I can't remember where I originally read this - it was some time last week, during an Internet Bender, wherein a user clicks link after link, with no idea where she's going or how she got there. Usually this sort of bender ends with hours lost and the feeling of profound confusion. Sometimes it yields life changing advice. Last week, it was the latter. When I went back to find the original source, I discovered that many people had written about it, linked to it, and felt changed by it, which was not surprising. 

What is it? Simply, this
A monk told Joshu, "I have just entered the monastery.
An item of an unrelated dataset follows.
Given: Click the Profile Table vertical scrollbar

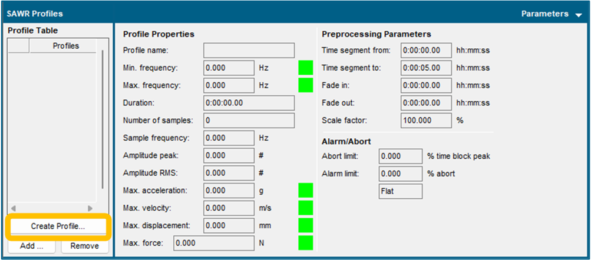Looking at the screenshot, I should click(103, 118).
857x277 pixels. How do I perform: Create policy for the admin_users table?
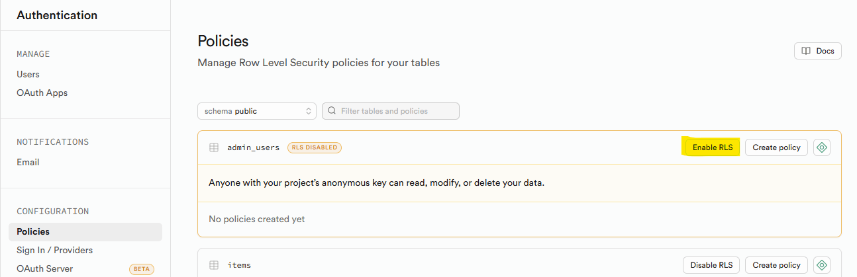776,147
Please teach me."
Joshu asked, "Have you eaten your rice porridge?"
The monk replied, "I have eaten."
Joshu said, "Then you had better wash your bowl."
At that moment the monk was enlightened. 
You're probably thinking, "WTF?" Also, possibly, that I have been doing too much yoga, or drinking too much wine. While both those things are true, hear me out. I like this little story, and I like it a lot. It speaks so much to what I'm striving for, right down to the word I chose to represent 2013 - present. At the same time, it goes just beyond that present moment. It is, to me, about finishing the things we start (always an issue), of personal responsibility (wash your own damn bowl), of putting an end to procrastination (why is this so difficult?), of mindfulness, of doing one thing at a time and doing it well. 
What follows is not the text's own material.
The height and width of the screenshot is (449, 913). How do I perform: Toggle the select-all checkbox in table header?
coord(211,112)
I also love the metaphor of washing a bowl. In my world, the kitchen is the heart of my house. I have a hard time focusing if I know there are dirty dishes piled in the sink, or crumbs scattered across the counter, or tomato sauce dried to the stove top. It's no coincidence that the kitchen descends into this state when Nathan and I are really busy, rushing from one task to the next, living our lives on the surface because that's all we have time for. The dirty kitchen then becomes a vicious cycle - I don't want to cook anything because the kitchen is a mess, so we go out for food, spending money we don't have, which makes us feel stressed about our finances, which requires us to work more hours, which leaves less time for cleaning the kitchen. Okay, so it's not quite that linear, but you get the idea. A dirty kitchen is a bad thing at the Henneward house, indicative of deeper issues. And while a clean kitchen doesn't mean our lives are perfect (ha!) it is a step in the right direction. 
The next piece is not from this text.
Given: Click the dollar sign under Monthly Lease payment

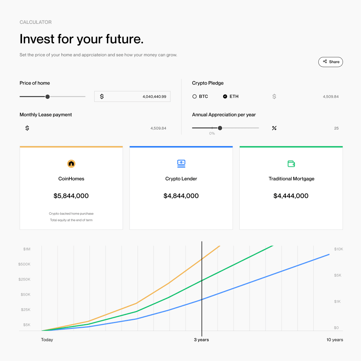Looking at the screenshot, I should pyautogui.click(x=27, y=128).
Ever since I read that little story, I've been thinking of it each time I approach a task, whether it's reading a book, or working at the wine store, or running five miles, or responding to emails, or writing a scene, or, yes, eating breakfast and washing my bowl. And it's helped me focus and see things through, stay present and mindful while I rush a little less through life. Plus my kitchen has been spotless for days, and that alone is worth thinking about. 

Other people washing their bowls: 
zenhabits (he mentions this concept often)
mnmlist (silly name, interesting blog)
wikipedia (the true meaning of the story, whatever that means)


  1. Oh, I like this. So simple, so effective. I'm constantly guilty of leaving my bowl instead of washing it. Maybe I should print this, frame it, and hang it by my sink!

    Also, fun fact: mnmlist and zenhabits are written by the same guy!

    1. Ha! I think I knew they were the same blogger at some point. No wonder "wash your bowl" appears on both blogs so often!

  2. I've never seen this before, but I really like it! I need to learn from it and finish what I start.

  3. Another lovely and thought-provoking post, my dear. I think the metaphor of "wash your bowl" speaks to the heart of why we strive for habits and routine: because they give our lives structure and ensure that we are getting the most important things done. If eating well and cooking at home are a big part of a good life, then washing your bowl is a small step toward greatness.

    Interestingly, as I've been contemplating the possibility of unemployment (I'm calling it "my gap year!"), the thought of making elaborate, delicious meals is so appealing. So is the thought of slowing down for a while--both for my sanity and so I have time to really THINK about what I want to do with my life.

    PS I've missed checking in on you here! xoxo

    1. I <3 habits and routine, and I'm not ashamed to admit it. :)

      I like the idea of a gap year! What a positive spin to put on it. Who knows - it could be your best year yet!

      PS I missed you too! I hope this means your laptop is back.